Pigs Can Fly—and Not Just on Air Force One!
A new (muddy) pool of customers may help save the airlines
By Ed Goldman
If you’re planning a trip to Hell, here’s a travel advisory: Watch out for snowballs. I pass this along because I just learned that pigs fly, which gives my snowball alert some foundation.
The new omnipresence of airborne swine has been verified by the Wall Street Journal and other sources. As you can imagine, the number of human airline passengers has dwindled, attributed almost completely to Covid-19 concerns—though I think we can also blame the practice of allowing some customers to use steamer trunks as carry-ons, thereby delaying flight departures as they try to cram the damn things into overhead bins while their fellow customers wait in the aisle and silently improve their street vocabulary.
Come Sty With Me!
It’s not always “silently,” either. I was on a flight two years ago in which a woman held up takeoff because she insisted on loading what looked like a complete Samsonite set into three separate bins. A very frustrated guy waiting behind her so he could find a seat suggested if she didn’t finish soon, he’d jam her “#$!@&*!” into the fourth bin. A flight attendant came over and admirably calmed the passengers down—but not until after their ovation for the guy was permitted to dissipate organically.
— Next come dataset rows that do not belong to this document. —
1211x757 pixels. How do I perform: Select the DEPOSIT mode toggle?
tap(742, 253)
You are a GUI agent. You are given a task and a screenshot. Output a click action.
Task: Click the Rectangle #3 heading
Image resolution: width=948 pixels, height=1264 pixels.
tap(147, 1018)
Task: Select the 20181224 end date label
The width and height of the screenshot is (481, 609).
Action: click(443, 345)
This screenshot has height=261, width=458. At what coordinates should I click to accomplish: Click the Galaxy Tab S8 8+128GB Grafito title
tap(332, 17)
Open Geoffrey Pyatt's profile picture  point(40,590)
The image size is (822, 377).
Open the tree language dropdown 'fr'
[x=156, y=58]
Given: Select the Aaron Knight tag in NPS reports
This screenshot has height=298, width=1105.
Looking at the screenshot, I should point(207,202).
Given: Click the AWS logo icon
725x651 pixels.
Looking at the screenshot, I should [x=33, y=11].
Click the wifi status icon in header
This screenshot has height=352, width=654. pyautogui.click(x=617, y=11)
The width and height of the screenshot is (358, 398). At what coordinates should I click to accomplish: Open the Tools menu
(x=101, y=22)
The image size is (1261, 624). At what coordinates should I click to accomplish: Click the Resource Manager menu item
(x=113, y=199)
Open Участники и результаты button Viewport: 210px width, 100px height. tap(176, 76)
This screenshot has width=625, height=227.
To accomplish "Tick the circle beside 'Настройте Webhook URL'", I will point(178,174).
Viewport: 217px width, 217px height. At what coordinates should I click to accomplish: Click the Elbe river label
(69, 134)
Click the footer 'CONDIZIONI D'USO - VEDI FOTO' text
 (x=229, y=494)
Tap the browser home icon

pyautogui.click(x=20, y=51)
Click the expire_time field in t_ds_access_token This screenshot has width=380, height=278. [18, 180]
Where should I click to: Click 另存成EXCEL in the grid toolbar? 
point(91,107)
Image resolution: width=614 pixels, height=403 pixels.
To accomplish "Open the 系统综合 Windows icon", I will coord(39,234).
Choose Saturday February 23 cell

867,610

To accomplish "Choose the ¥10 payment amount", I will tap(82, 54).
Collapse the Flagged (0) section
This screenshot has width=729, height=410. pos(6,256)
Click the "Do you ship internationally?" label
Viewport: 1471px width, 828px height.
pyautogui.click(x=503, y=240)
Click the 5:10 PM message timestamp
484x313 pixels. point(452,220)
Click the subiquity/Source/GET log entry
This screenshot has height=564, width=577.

Anyway, to make up for lost revenue, some passenger jets, and cargo planes in particular, have been having a field day, welcoming everything from giraffes to elephants to pigs into their cabins, if not their frequent flyer programs just yet. Surprised by that last part? Come on. Even a pig would object to having to fly from Sacramento to Kansas, then to Phoenix and Los Angeles before getting to its actual destination, Long Beach. Yet this is the easiest way to chalk up extra mileage points on some airlines—or so I’m told by intrepid travelers who laugh at me for continuing to pay to fly direct/nonstop to where I wish to be, which I still find miraculous. (And how ’bout those fax machines, ‘eh?)
According to the WSJ story, “Cargo planes this year have taken thousands of pigs, goats, alpacas, cats and dogs on international flights, and livestock handlers say demand is rising even as many humans shun air travel.” At first glance, this seems logical: Who among us would want to fight with an alpaca for an aisle seat? Or reprimand the dog sitting in front of us for suddenly reclining in its seat, causing our tray table to dump the canned soda and Nestlé® Sno-Caps we’d smuggled onto the plane?
To be fair, the animals aviate in a variety of containers. For example, “Hundreds of pigs can travel on each cargo flight,” the WSJ reports, “with groups in large wooden crates roomy enough for them to move around in, and that fit nicely in Boeing 777s and 747s, or Airbus A330 aircraft.”
In other words, flying pigs have more legroom than flying humans. As long as they don’t expand their spheres of influence, so to speak. “Pigs grow quickly…Earlier this year, 1,300 young pigs that were scheduled to be flown from the U.S. to the Philippines to stock a farm were bumped when their plane was requisitioned by the U.S. government to move personal protective equipment,” said the WSJ. ”A new flight was secured two-and-a-half months later but the original young hogs had become much bigger—too heavy for the 85 tons the plane could handle.”
- When the pigs were bumped from their flight, did the airline buy them a complimentary cocktail and put them up overnight at the airport Host hotel?
- Wouldn’t The Original Young Hogs be a terrific name for a rock band?
Finally, airborne animals also have to take non-linear flights, though I doubt they get frequent flyer points for it. Again, from the WSJ:
“Last month, three horse grooms flew with 31 horses from Mauritius to Belgium. To get to the pickup point, the animal handlers had taken a 280-hour trip, first on freighter aircraft from France to the Middle East, and then to South Africa before arriving in Mauritius, due to border closures and their inability to go directly to the island nation on a passenger plane.”